Personal information
- Full name: Warren Gordon Fenton
- Born: 23 September 1958 (age 66) Sydney, New South Wales, Australia

Playing information
- Position: Five-eighth, Lock
Club
| Years | Team | Pld | T | G | FG | P |
| 1978–87 | Penrith Panthers | 145 | 19 | 0 | 0 | 62 |
- Source:

= Warren Fenton =

Australian rugby league footballer

Warren Fenton (born 23 September 1958) is an Australian former professional rugby league footballer who played during the 1970s and 1980s. He played his entire club football career with the Penrith Panthers. He played primarily at , but also played the occasional game at

==Playing career==
Fenton was a local Penrith junior. He made his first grade debut from the bench in his sides' 32−9 loss to the Manly-Warringah Sea Eagles in round 13 of the 1978 season. Fenton made his first appearance in the starting side when he was chosen at five-eighth in round 1 of the 1979 season. Later in the 1979 season, he would shift into the lock position where he would play the remainder of his career.
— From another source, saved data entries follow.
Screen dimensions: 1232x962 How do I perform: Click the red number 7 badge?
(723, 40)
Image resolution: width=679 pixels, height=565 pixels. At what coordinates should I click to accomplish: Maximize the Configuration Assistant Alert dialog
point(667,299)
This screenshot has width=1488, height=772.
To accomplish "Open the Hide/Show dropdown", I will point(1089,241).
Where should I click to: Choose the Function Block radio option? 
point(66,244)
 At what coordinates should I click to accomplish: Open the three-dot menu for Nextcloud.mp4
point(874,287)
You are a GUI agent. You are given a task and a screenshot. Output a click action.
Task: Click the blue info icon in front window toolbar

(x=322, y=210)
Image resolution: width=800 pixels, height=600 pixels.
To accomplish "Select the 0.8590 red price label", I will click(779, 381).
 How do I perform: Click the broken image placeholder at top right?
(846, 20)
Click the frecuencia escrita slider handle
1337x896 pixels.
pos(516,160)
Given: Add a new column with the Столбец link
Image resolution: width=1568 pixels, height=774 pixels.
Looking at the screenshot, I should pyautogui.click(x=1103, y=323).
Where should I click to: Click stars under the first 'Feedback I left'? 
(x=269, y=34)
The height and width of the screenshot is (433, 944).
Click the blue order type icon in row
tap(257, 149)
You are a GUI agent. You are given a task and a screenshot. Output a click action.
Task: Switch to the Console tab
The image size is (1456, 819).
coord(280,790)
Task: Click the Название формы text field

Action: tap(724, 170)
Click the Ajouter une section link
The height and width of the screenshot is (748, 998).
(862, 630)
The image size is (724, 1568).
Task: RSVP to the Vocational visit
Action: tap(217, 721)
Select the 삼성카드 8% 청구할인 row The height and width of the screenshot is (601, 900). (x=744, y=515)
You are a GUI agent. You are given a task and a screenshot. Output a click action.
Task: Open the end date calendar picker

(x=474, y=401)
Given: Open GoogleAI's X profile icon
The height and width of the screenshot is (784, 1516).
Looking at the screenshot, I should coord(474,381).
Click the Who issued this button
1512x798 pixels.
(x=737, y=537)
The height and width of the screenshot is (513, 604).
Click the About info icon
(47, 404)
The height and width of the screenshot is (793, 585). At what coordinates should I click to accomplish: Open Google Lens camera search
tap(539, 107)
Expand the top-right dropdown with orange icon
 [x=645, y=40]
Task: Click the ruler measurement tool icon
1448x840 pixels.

The 1980s was a decade of highs and lows for Penrith. 1980–83 saw Penrith finish at, or near, the bottom of the table. Fenton had his best season in 1982, playing in all 26 games and scoring 6 tries. In 1984, Tim Sheens took over as coach. Sheens' appointment saw a reversal in the club's fortunes. They went from being easybeats (not having made a finals appearance before) to title contenders. In 1984, they had their best season at that point, finishing 6th, one point outside the five. Sheens was able to instill in Penrith something they had never possessed before, consistency. At one stage they won a record (for Penrith at the time) 5 straight games. They seemed assured of making history but at the most critical time of the season suffered a drop in form, winning only 1 of their last 4 games. 1984 was also the year that saw the debut of future club stalwart Greg Alexander.

The Panthers went one better in 1985, when they defeated the Manly-Warringah Sea Eagles 10–7 at the SCG in a play off for fifth spot. Their joy was short lived however as they were comprehensively defeated 38-6 by a star-studded Parramatta Eels team the following weekend in the qualifying final.

Fenton was a tireless worker in both attack and defense in his ten years at the Penrith club, often topping the tackling tables for his side. Fenton retired from playing at the conclusion of the 1987 season. He finished his career having played 145 games and scoring 19 tries. At the time of his retirement in 1987 until Brad Izzard surpassed him in the 1989 season, he was the third most capped Penrith Panthers player behind Tim Sheens and Royce Simmons. He currently ranks at 21st.

==Post playing==
In October 2006, Fenton narrowly missed out on selection in the Panthers' Team of Legends. Colin van der Voort was instead chosen as the lock.